**Directions:**
Return every entry below exactly as written.

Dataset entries
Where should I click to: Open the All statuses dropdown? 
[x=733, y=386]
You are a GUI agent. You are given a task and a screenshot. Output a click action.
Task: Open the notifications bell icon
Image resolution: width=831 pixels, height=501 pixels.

**Response area:**
Where should I click to: Open the All statuses dropdown? 
[x=733, y=386]
You are a GUI agent. You are given a task and a screenshot. Output a click action.
Task: Open the notifications bell icon
Image resolution: width=831 pixels, height=501 pixels.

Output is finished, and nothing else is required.